Artificial Intelligence
1 Aug 2011

Evolutionary robotics for satellite swarms

The MIT Spheres on board of the ISS are a potential test-bed for satellite swarm algorithms.
The MIT Spheres on board of the ISS are a potential test-bed for satellite swarm algorithms.

Is it possible to evolve the controllers of satellites in a swarm to bring about coherent swarm behavior? Does the evolutionary robotics approach have any advantages with respect to state-of-the-art control methods for satellites?

Study Description

Evolutionary robotics is a methodology in which a robot's controller is not designed by a human designer, but in which the controller is adapted to a task by an artificial evolutionary process.

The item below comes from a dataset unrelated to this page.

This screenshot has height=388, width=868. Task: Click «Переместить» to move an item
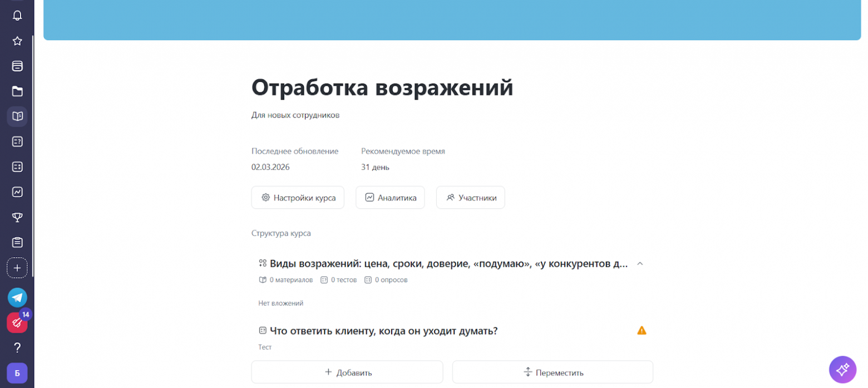(552, 372)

Typically, a neural network serves as the controller, with the evolutionary algorithm optimizing the network's parameters to the task. In this project, the evolutionary robotics (ER) methodology was applied to the control of satellites in a swarm. The intention was to do a full-round application of the ER methodology, incrementally moving from straightforward simulations to more complex ones, with a test with the spheres on the International Space Station as final goal.

As a first step, a straightforward kinematic simulation was used to evolve small feedforward neural networks for the task of reaching a specific formation. The evolved neural networks were able to reach such a formation with very high precision in the simulator. An additional network had been evolved for attitude alignment of the satellites, with equal success. As a subsequent step, the controllers had been tested in the MIT Spheres simulator, validating the results of the simpler kinematic simulations.

Outcome

Artificial Intelligence Peer reviewed article
An evolutionary robotics approach for the distributed control of satellite formations
Izzo, D. and Simoes, L.F. and de Croon, G.C.H.E.